## [Texte]
|---|
1er février 2025
Visibilité réduite !
Aujourd’hui, le frère Raymond Latour, O.P., nous explique comment l’évangile du jour lie la foi des disciples à l’identité de Jésus et comment cet épisode préfigure le mystère pascal.

LETTRE AUX HÉBREUX (11, 1-2.8-19)
Frères, la foi est une façon de posséder ce que l’on espère, un moyen de connaître des réalités qu’on ne voit pas. Et quand l’Écriture rend témoignage aux anciens, c’est à cause de leur foi.
Grâce à la foi, Abraham obéit à l’appel de Dieu : il partit vers un pays qu’il devait recevoir en héritage, et il partit sans savoir où il allait. Grâce à la foi, il vint séjourner en immigré dans la Terre promise, comme en terre étrangère ; il vivait sous la tente, ainsi qu’Isaac et Jacob, héritiers de la même promesse, car il attendait la ville qui aurait de vraies fondations, la ville dont Dieu lui-même est le bâtisseur et l’architecte.
Grâce à la foi, Sara, elle aussi, malgré son âge, fut rendue capable d’être à l’origine d’une descendance parce qu’elle pensait que Dieu est fidèle à ses promesses. C’est pourquoi, d’un seul homme, déjà marqué par la mort, a pu naître une descendance aussi nombreuse que les étoiles du ciel et que le sable au bord de la mer, une multitude innombrable.
C’est dans la foi, sans avoir connu la réalisation des promesses, qu’ils sont tous morts ; mais ils l’avaient vue et saluée de loin, affirmant que, sur la terre, ils étaient des étrangers et des voyageurs. Or, parler ainsi, c’est montrer clairement qu’on est à la recherche d’une patrie. S’ils avaient songé à celle qu’ils avaient quittée, ils auraient eu la possibilité d’y revenir. En fait, ils aspiraient à une patrie meilleure, celle des cieux. Aussi Dieu n’a pas honte d’être appelé leur Dieu, puisqu’il leur a préparé une ville.
|---|
## [Matériel fourni]
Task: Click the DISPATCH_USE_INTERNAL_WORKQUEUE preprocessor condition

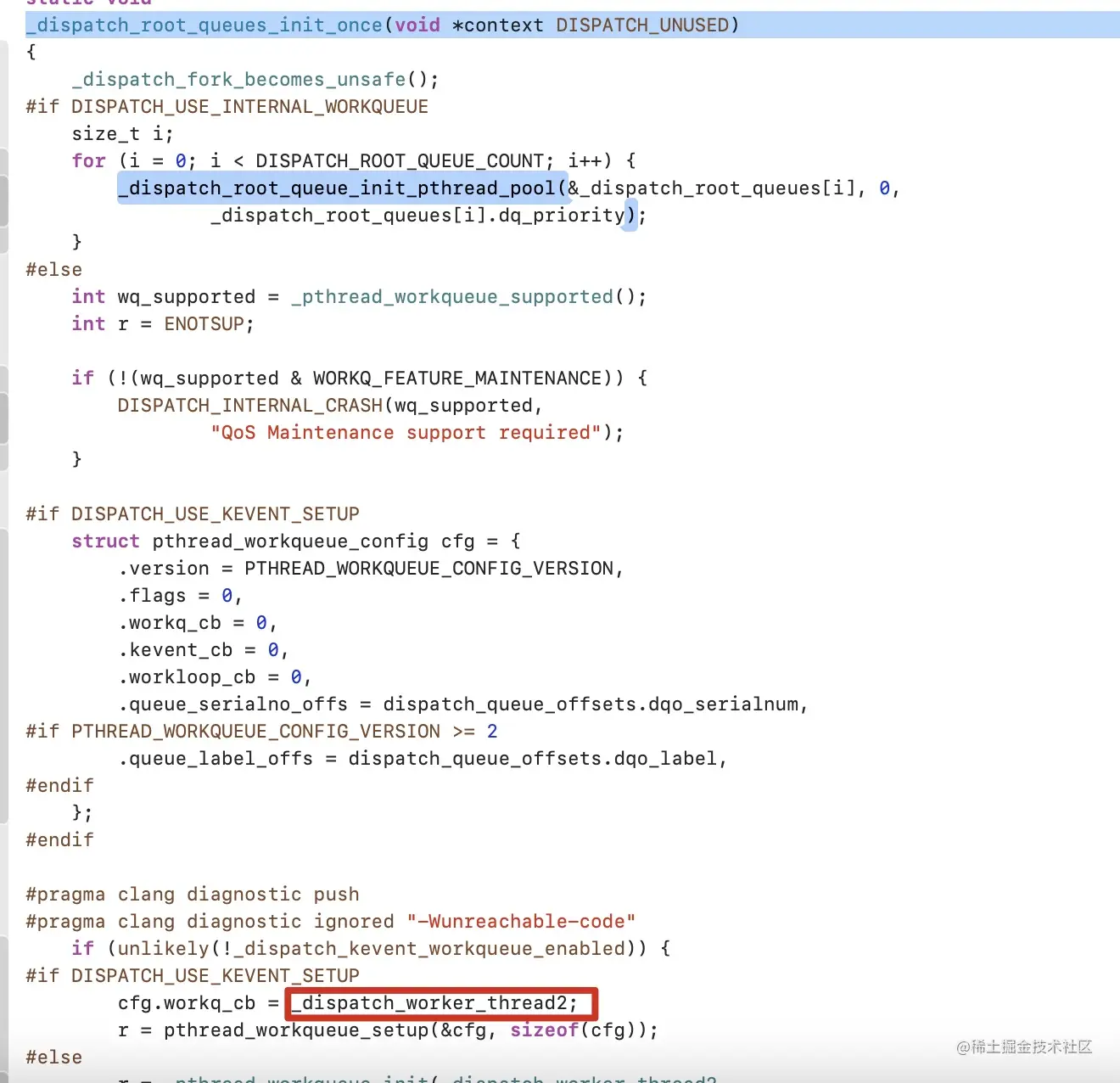Action: tap(249, 106)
|---|
## [Travail à réaliser]
D'après le texte de la Lettre aux Hébreux, de quelle ville Dieu est-il le bâtisseur et l'architecte ?

## [Solution complète]
De la ville qui aurait de vraies fondations, celle qu'Abraham attendait.